Since the posting of her essay, The Shylock Code, at The American Prospect Online (now featured at CBS News Online), your blogstress has received some very interesting e-mail. As expected, the piece certainly has smoked out some hard-core anti-Semites, as well as a couple of appreciative readers and one truly confused one. Let us begin with the perplexed:

Your article on Mel Gibson leaves me cold.  I really don't understand the flip-flopping you were doing.  One minute you denounce that, God forbid you were taken as being Jewish, then the next minute you refer to Mel as speaking the truth.  Do you like Jews or do you hate Jews?  Which is it?  I am totally confused.
 
You seem to know all the Shylock words and what they mean.  Do you speak them often?
 
What are you trying to prove?
 
I have a lot of questions here but I don't think I will get one answered.

--Flowkay
Fear not, Flokay; your cybertrix is here to answer your questions. "The Shylock Code" essay is written in a form known as satire. On his excellent Web site, one Professor Wheeler of Carson-Newman College offers this definition:
SATIRE: An attack on or criticism of any stupidity or vice in the form of scathing humor, or a critique of what the author sees as dangerous religious, political, moral, or social standards. Satire became an especially popular technique used during the Enlightenment, in which it was believed that an artist could correct folly by using art as a mirror to reflect society. When people viewed the satire and saw their faults magnified in a distorted reflection, they could see how ridiculous their behavior was and then correct that tendency in themselves. The tradition of satire continues today. Popular cartoons such as The Simpsons and televised comedies like The Daily Show make use of it in modern media. Conventionally, formal satire involves a direct, first-person-address, either to the audience or to a listener mentioned within the work. An example of formal satire is Alexander Pope's Moral Essays.
For reference, dear Flowkay, your Webwench refers you to that mother of all satirical essays, "A Modest Proposal." Although your écrivaine could never hope to equal the genius of Swift, she nonetheless occasionally dares to execute an opus in that form.

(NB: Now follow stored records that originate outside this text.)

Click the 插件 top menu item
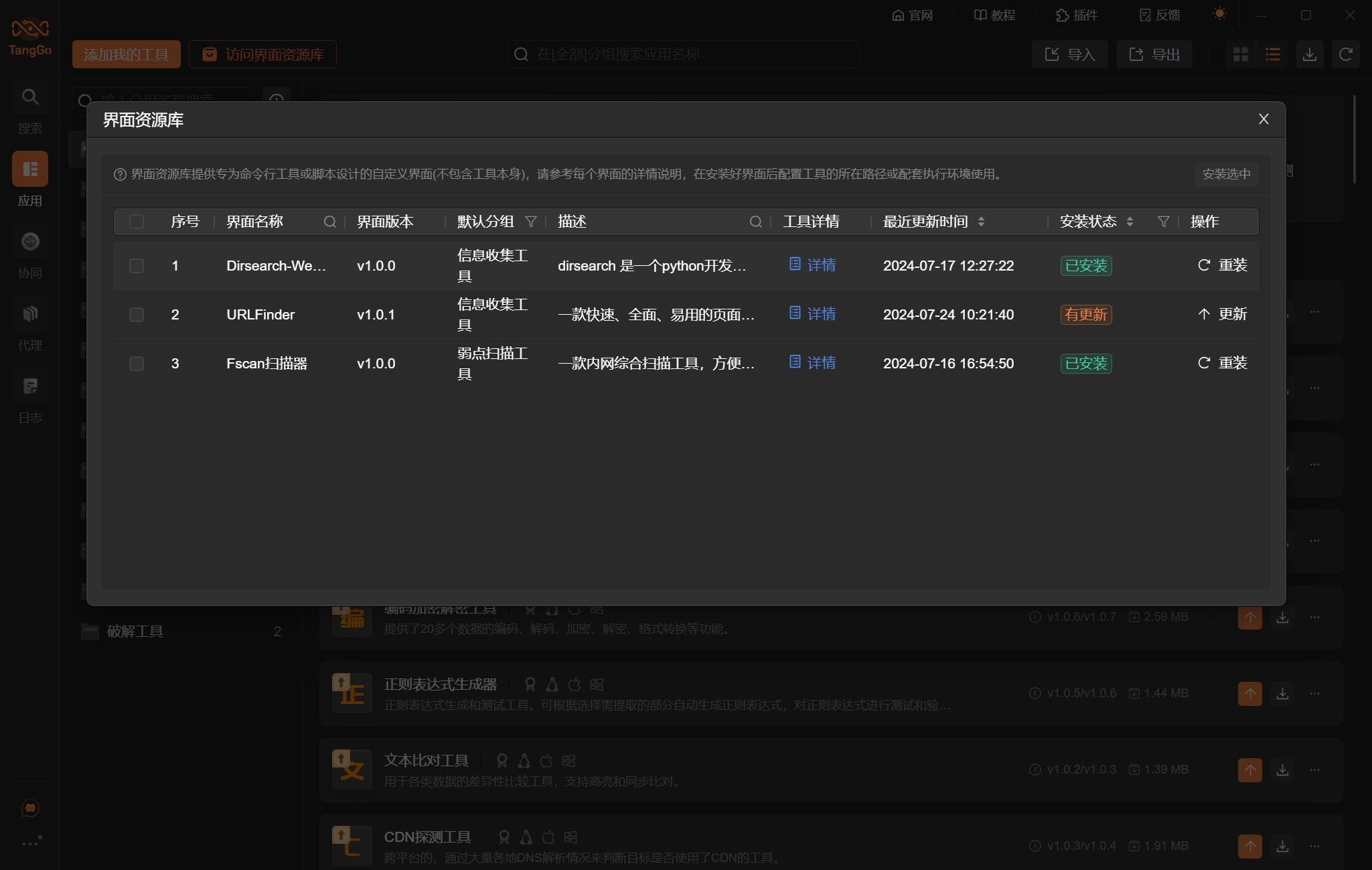 tap(1077, 15)
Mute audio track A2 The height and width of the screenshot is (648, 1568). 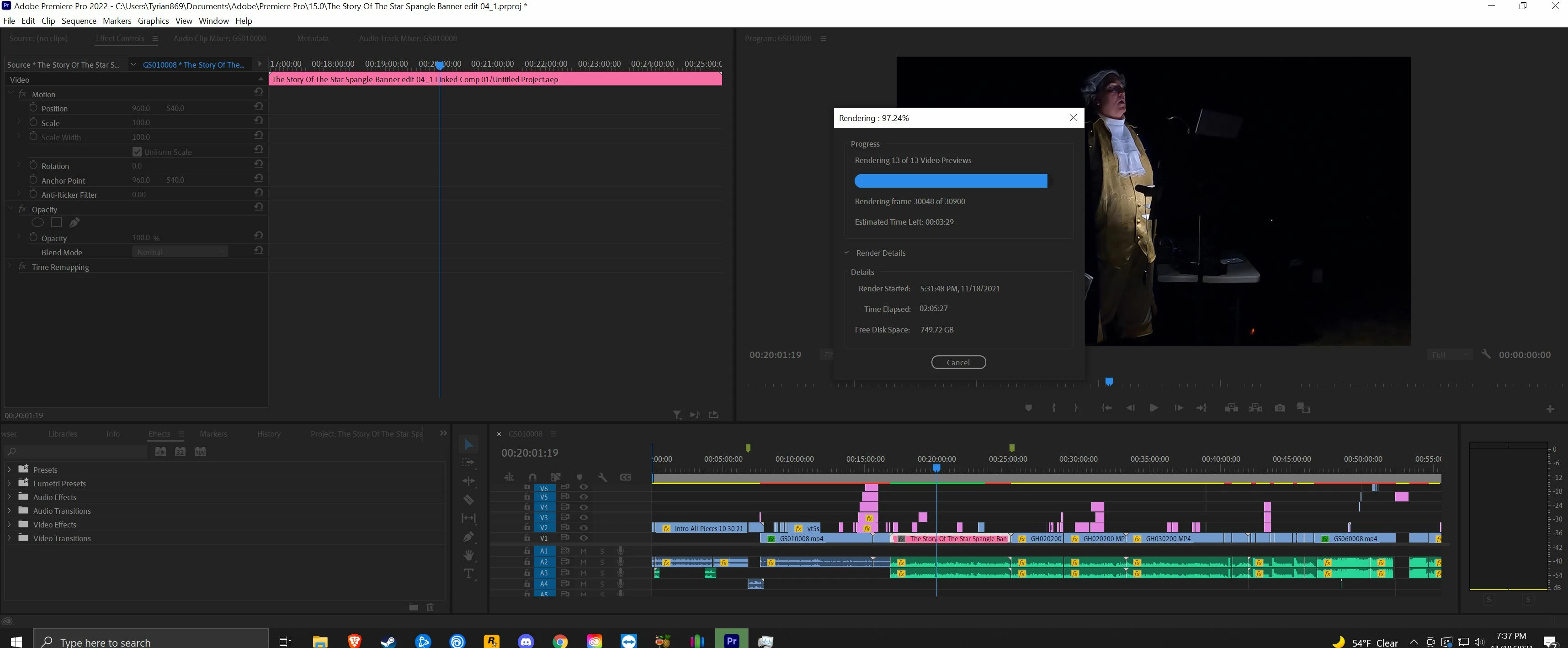click(x=583, y=562)
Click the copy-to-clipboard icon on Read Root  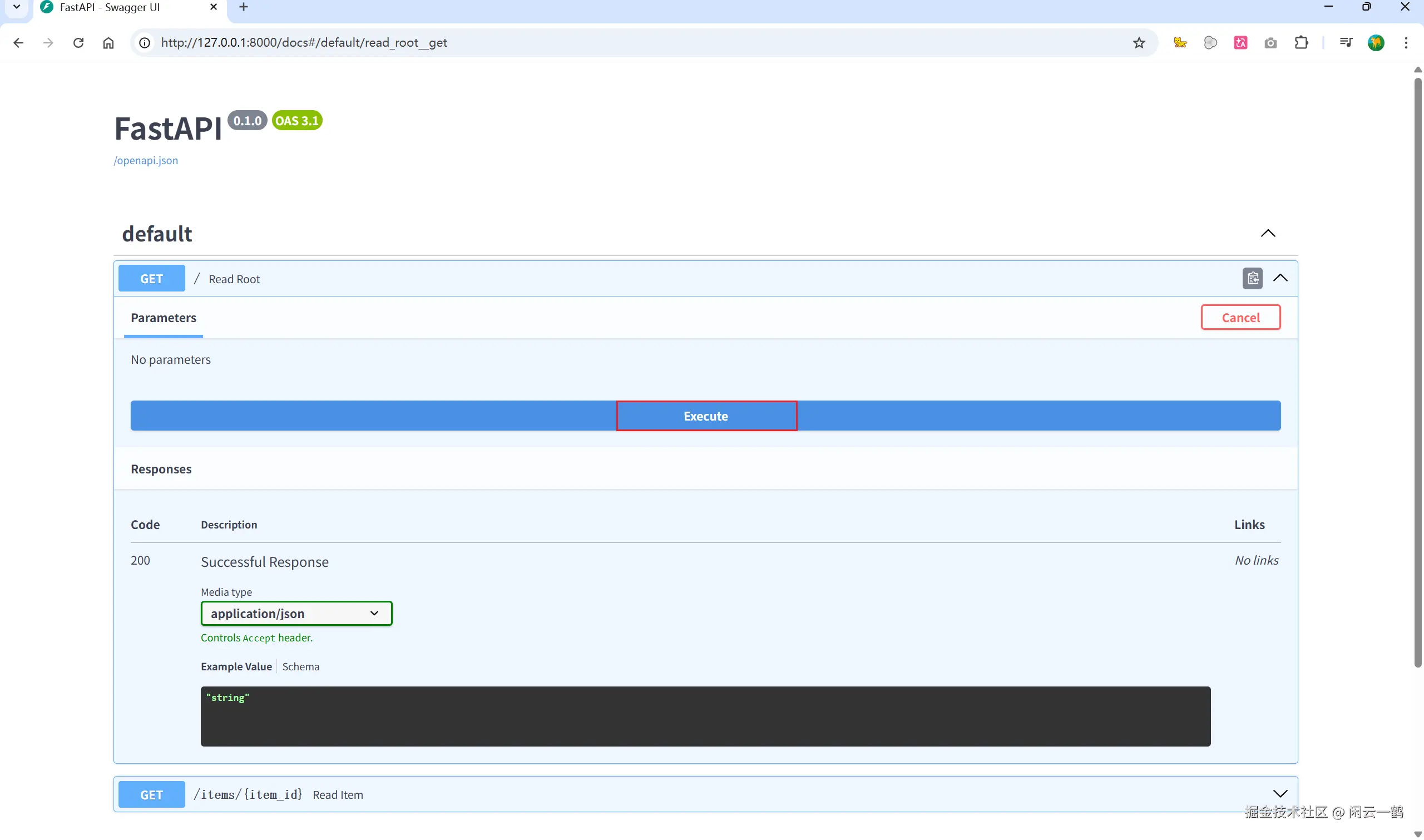click(x=1252, y=279)
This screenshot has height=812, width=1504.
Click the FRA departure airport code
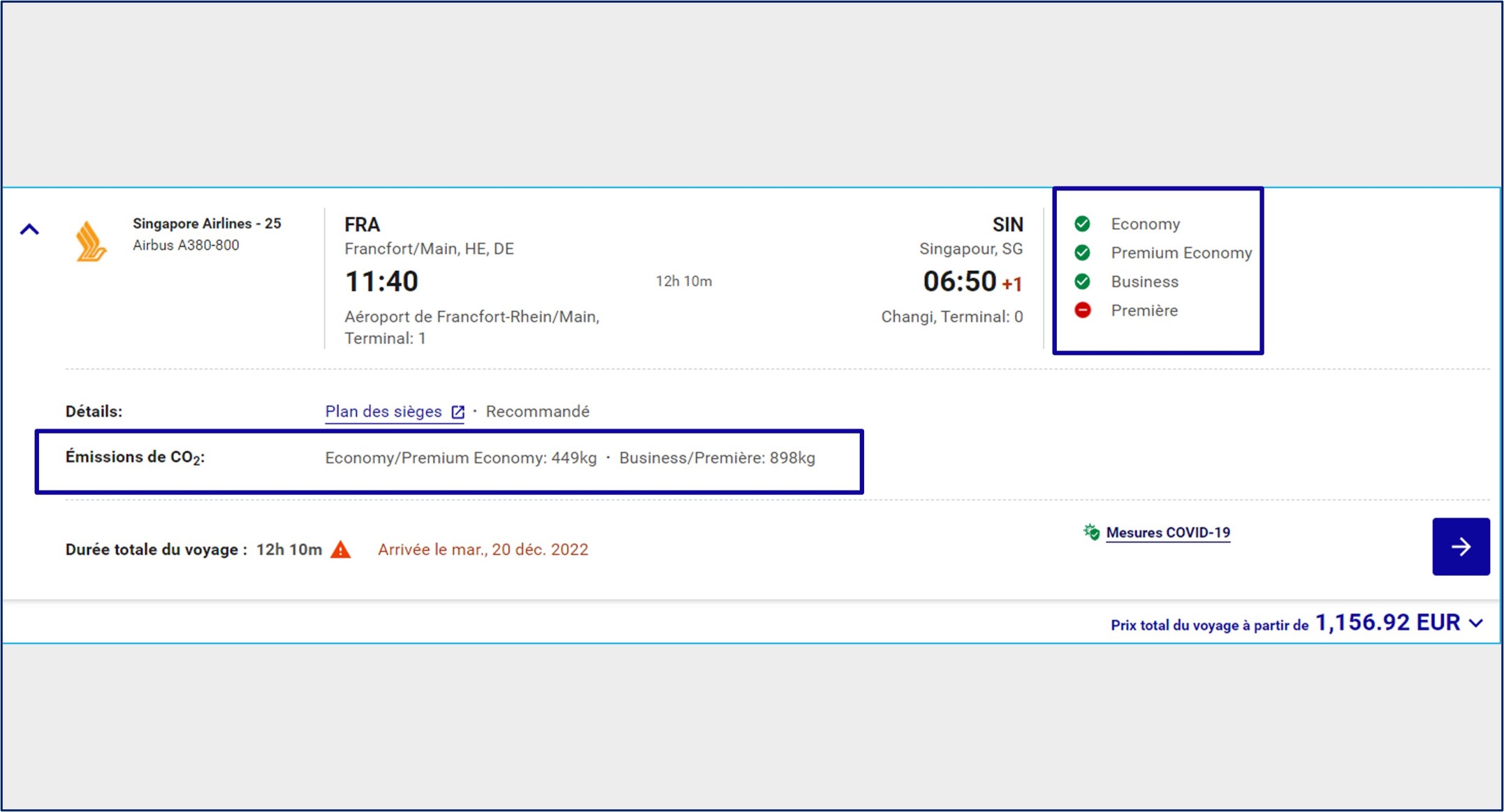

As for your other questions, no, your net-tête does not know all the Shylock words -- only those that have been divulged to her by certain anti-Semites who, by virtue of our common ancestry or faith tradition, presumed your blogstress to be of like mind.

Note that your cyberscribe never wrote that Mel Gibson was speaking the truth; she wrote only that, in his anti-Semitic diatribe, he was being true to himself.

As for what she is trying to prove, your écrivaine simply hopes to expose the anti-Semitism of those who are permitted to spout hatred via the mass media through the use of socially acceptable code.